Yet another low-budget horror flick from Bing Crosby Productions, Terror in the Wax Museeum feels like a schlocky TV movie instead of a theatrical feature—and come to think of it, the storytelling would have benefited by truncation to 74 minutes, the standard duration for telefilms of the era, because Terror in the Wax Mseuem grows quite wearisome by the 90-minute mark. Still, seeing as how the movie is a derivative would-be shocker featuring several stars from yesteryear, it’s not as if the premise of Terror in the Wax Museum creates high expectations. From start to finish, the movie never tries to be anything but comfort food for fans of old-timey horror flicks, hence not only the vintage actors but also the absence of onscreen gore, nudity, and vulgarity. In short, if you can get behind a thriller that’s about as exciting as an episode of Scooby-Doo (and just as forgettable), then you might be the right viewer for this one.

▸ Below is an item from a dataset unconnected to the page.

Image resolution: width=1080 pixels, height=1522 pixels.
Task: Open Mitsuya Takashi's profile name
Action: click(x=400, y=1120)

The title alone should indicate the tired plot. Sometime around the dawn of the 20th century, anguished artiste Claude Dupree (John Carradine) operates a wax museum with a chamber of horrors until he dies under strange circumstances. Afterward, interested parties including a former partner (Ray Milland), an innocent niece (Nicole Shelby), and a prospective investor (Broderick Crawford) gravitate to the museum while Dupree’s estate is resolved. Complicating matters is the presence of a serial killer who may or may not have been involved in Dupree’s death. Also involved are a domineering governess (Elsa Lanchester) and, naturally, a hunchback (Steven Marlo).

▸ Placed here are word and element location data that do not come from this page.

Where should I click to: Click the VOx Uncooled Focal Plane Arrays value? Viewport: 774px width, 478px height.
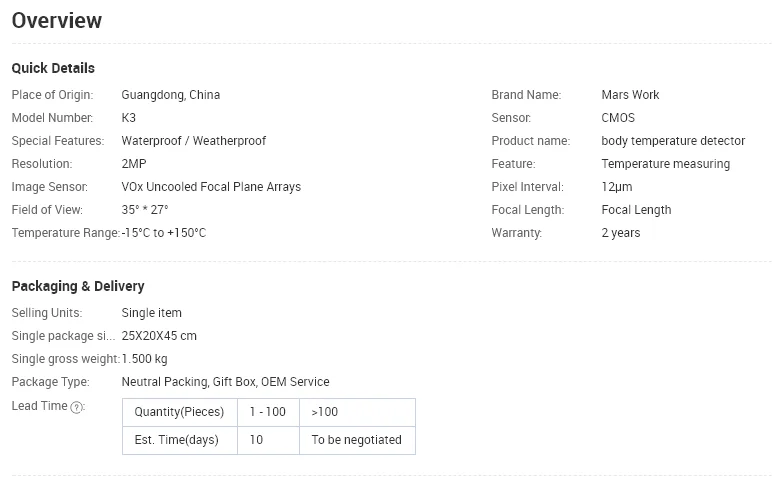(210, 187)
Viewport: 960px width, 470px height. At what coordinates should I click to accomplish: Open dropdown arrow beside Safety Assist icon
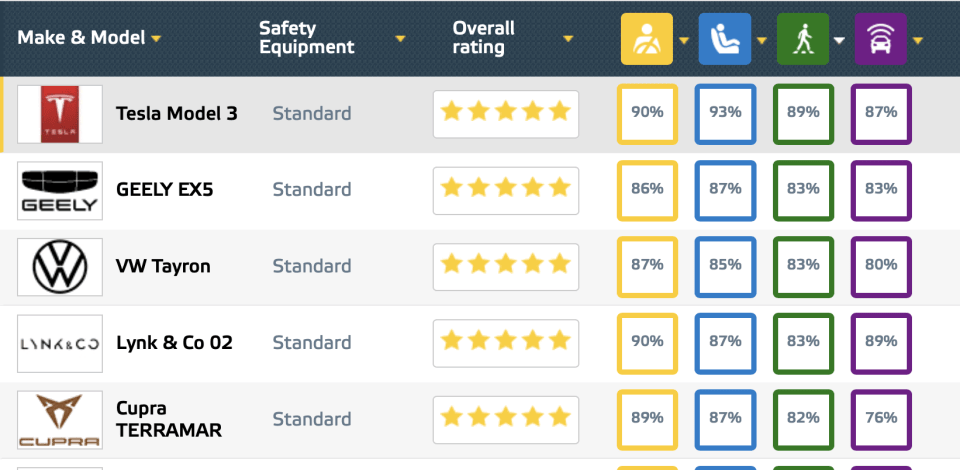917,40
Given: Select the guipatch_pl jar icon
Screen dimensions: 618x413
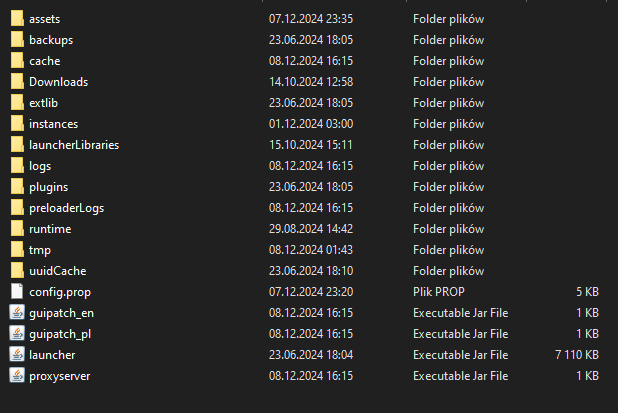Looking at the screenshot, I should pos(16,333).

The plot slogs along from one silly interlude to another, so the allure stems not from narrative ingenuity or even the efficacy of the film’s jolts, but rather from the generalized horror-flick vibe. Conversations about death, dark locations, spooky music—apply all the usual signifiers artlessly, and you get something on the order of Terror in the Wax Museum. Are parts of the movie laughably bad, and are other parts stiflingly bland? Sure. But, let’s be honest, the same could be said about many of the studio-era entertainments this thing was designed to emulate.